Start at the line that contains "Maps (765, 1857)". Repeat it and each line after it, exactly, up to and including the final line of the data.

■ Extracted material

◇ ◇ ◇ ◇

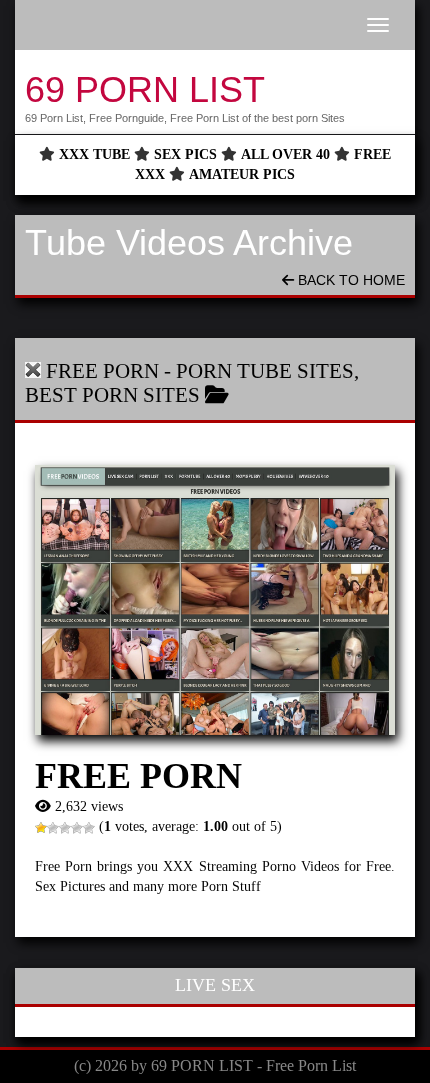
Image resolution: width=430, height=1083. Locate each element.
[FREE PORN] (215, 600)
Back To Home (349, 280)
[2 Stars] (53, 828)
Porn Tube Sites (265, 371)
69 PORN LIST (145, 89)
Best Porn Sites (112, 395)
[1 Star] (41, 828)
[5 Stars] (89, 828)
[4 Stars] (77, 828)
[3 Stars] (65, 828)
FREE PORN (102, 371)
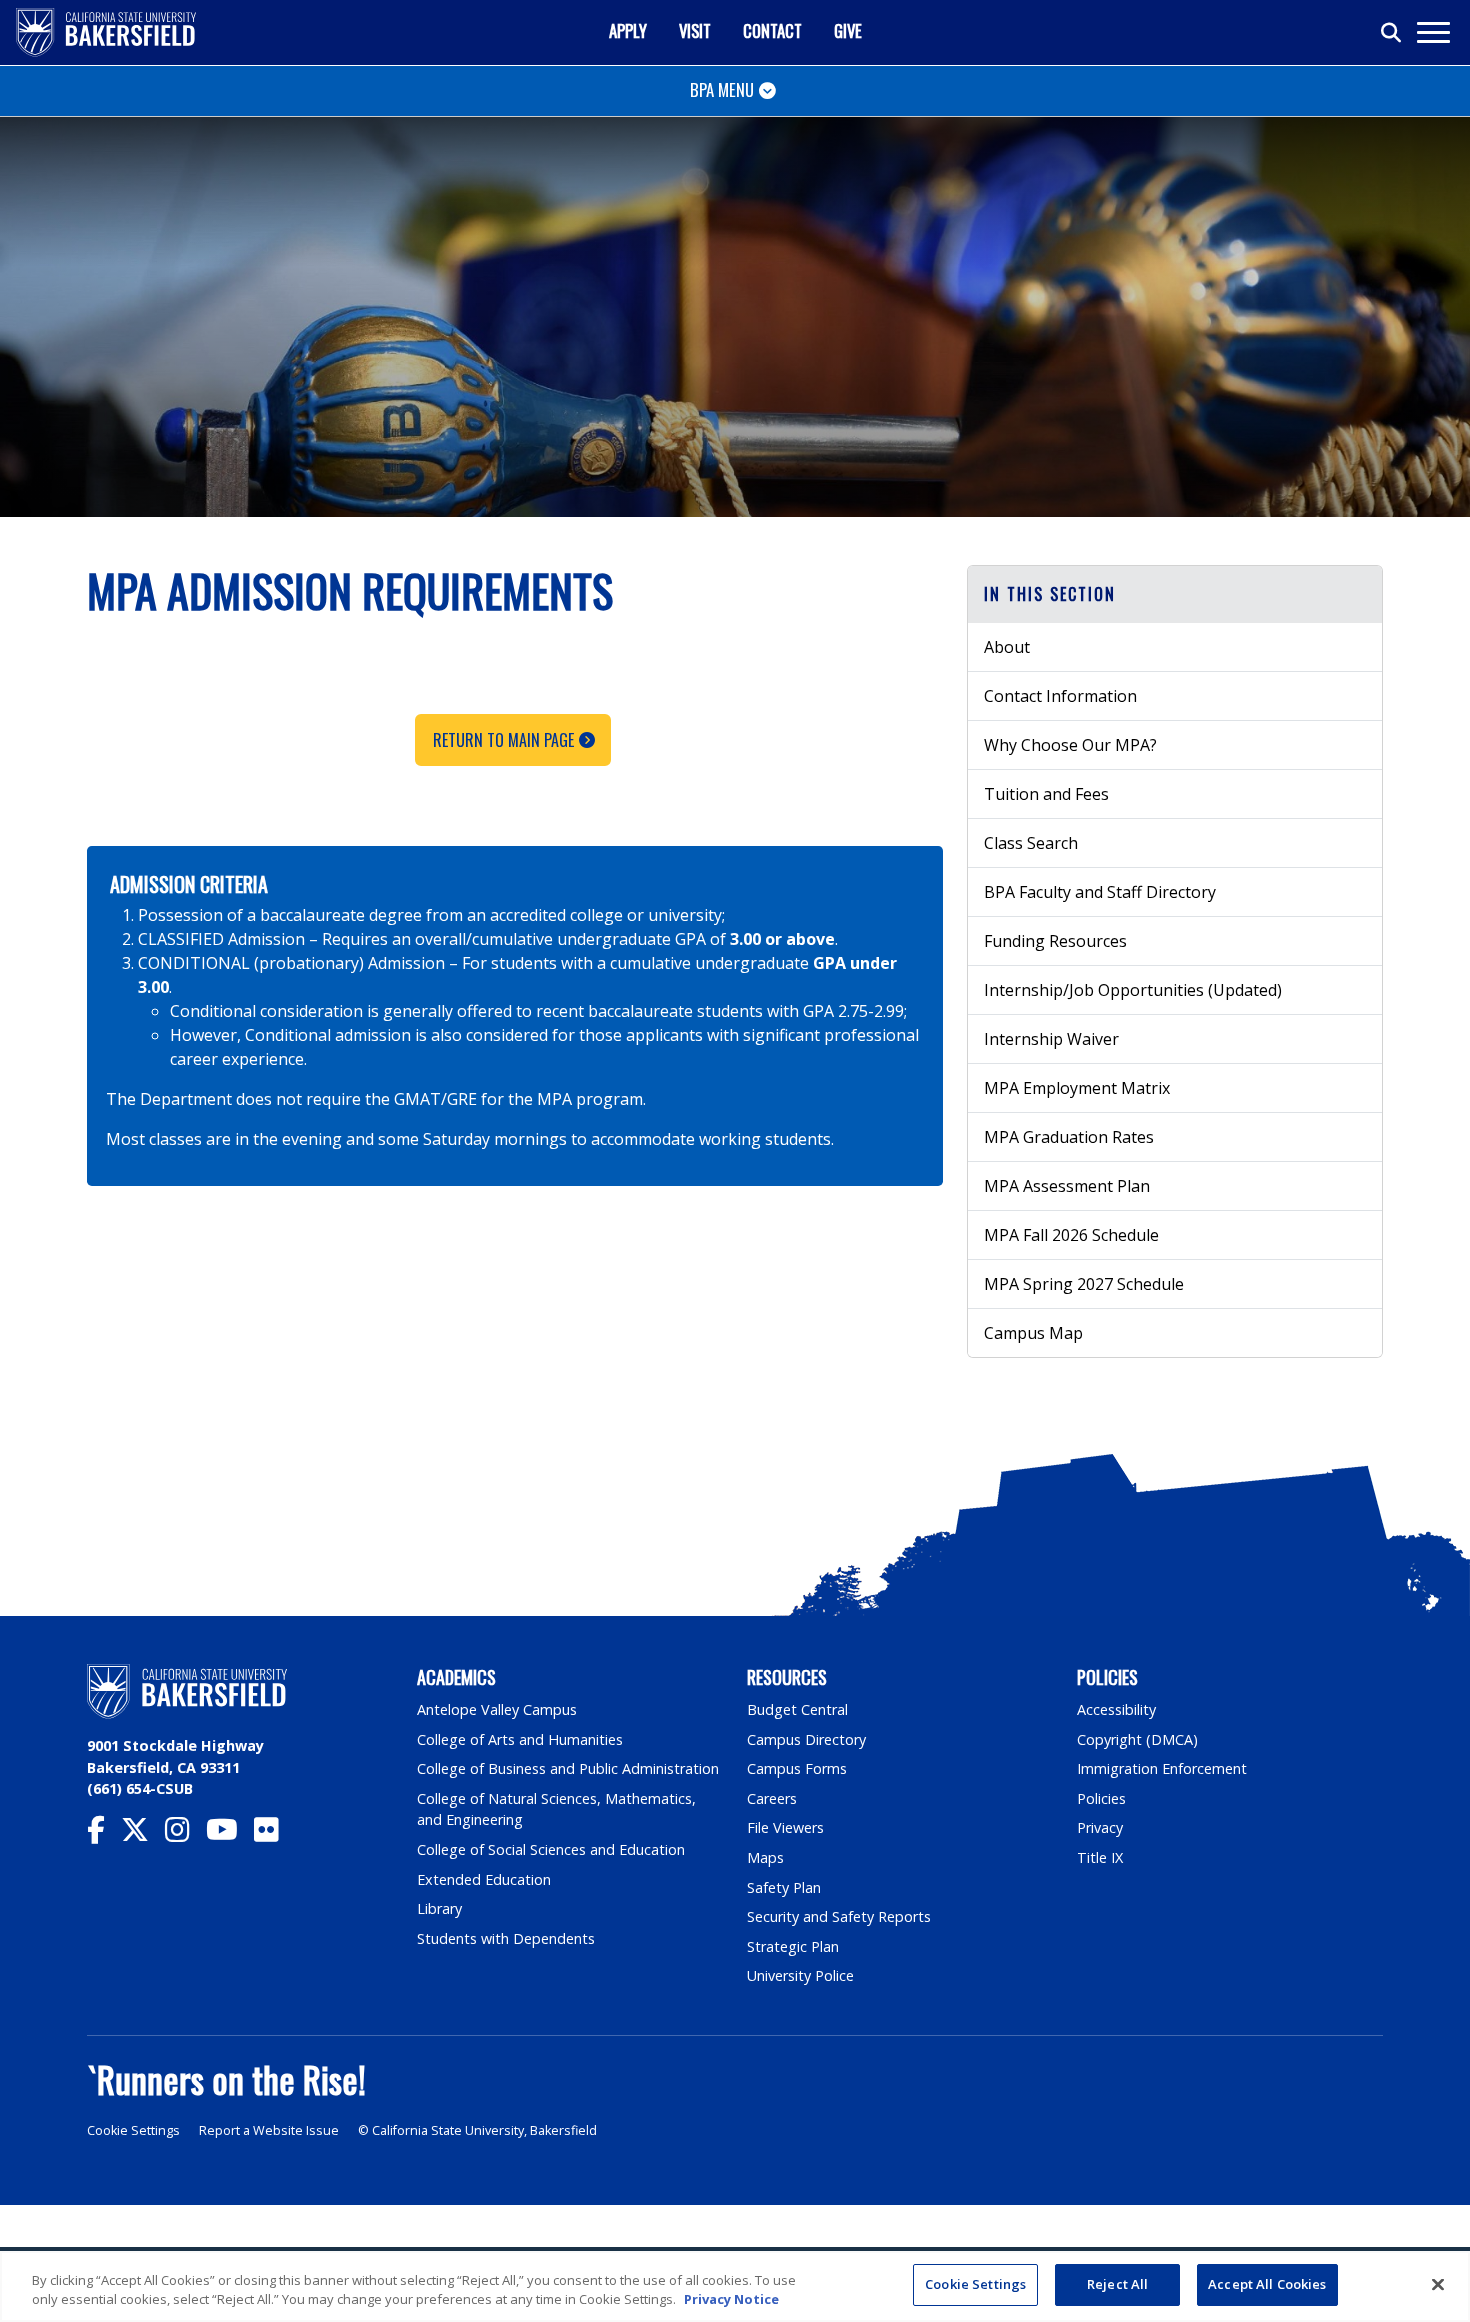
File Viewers (785, 1827)
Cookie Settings (133, 2130)
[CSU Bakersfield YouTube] (230, 1834)
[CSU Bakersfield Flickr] (274, 1834)
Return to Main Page (503, 740)
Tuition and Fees (1046, 794)
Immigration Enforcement (1162, 1768)
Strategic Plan (793, 1946)
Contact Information (1060, 696)
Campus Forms (797, 1768)
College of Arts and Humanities (520, 1739)
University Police (800, 1975)
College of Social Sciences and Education (551, 1849)
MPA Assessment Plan (1067, 1186)
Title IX (1100, 1857)
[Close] (1438, 2284)
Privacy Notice (731, 2300)
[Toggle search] (1392, 33)
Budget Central (797, 1709)
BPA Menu (722, 89)
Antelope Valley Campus (497, 1709)
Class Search (1031, 843)
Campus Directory (806, 1739)
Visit (695, 30)
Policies (1101, 1798)
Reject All (1117, 2284)
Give (848, 30)
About (1007, 647)
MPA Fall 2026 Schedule (1071, 1235)
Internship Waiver (1051, 1039)
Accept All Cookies (1267, 2284)
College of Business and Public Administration (568, 1768)
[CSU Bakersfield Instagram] (185, 1834)
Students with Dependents (506, 1938)
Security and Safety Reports (839, 1916)
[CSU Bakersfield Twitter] (143, 1834)
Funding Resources (1055, 941)
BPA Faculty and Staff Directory (1100, 892)
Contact (772, 30)
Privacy (1100, 1827)
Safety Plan (784, 1887)
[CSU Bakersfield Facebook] (104, 1834)
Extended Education (484, 1879)
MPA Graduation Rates (1069, 1137)
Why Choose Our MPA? (1070, 745)
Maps (765, 1857)
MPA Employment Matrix (1077, 1088)
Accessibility (1116, 1709)
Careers (772, 1798)
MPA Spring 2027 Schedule (1084, 1284)
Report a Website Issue (269, 2130)
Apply (628, 30)
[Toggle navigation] (1432, 32)
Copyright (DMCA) (1137, 1739)
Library (439, 1908)
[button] (1175, 594)
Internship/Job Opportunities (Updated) (1133, 990)
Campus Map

◇ ◇ ◇ ◇

■ Solution to the exercise
Maps (765, 1857)
MPA Employment Matrix (1077, 1088)
Accessibility (1116, 1709)
Careers (772, 1798)
MPA Spring 2027 Schedule (1084, 1284)
Report a Website Issue (269, 2130)
Apply (628, 30)
[Toggle navigation] (1432, 32)
Copyright (DMCA) (1137, 1739)
Library (439, 1908)
[button] (1175, 594)
Internship/Job Opportunities (Updated) (1133, 990)
Campus Map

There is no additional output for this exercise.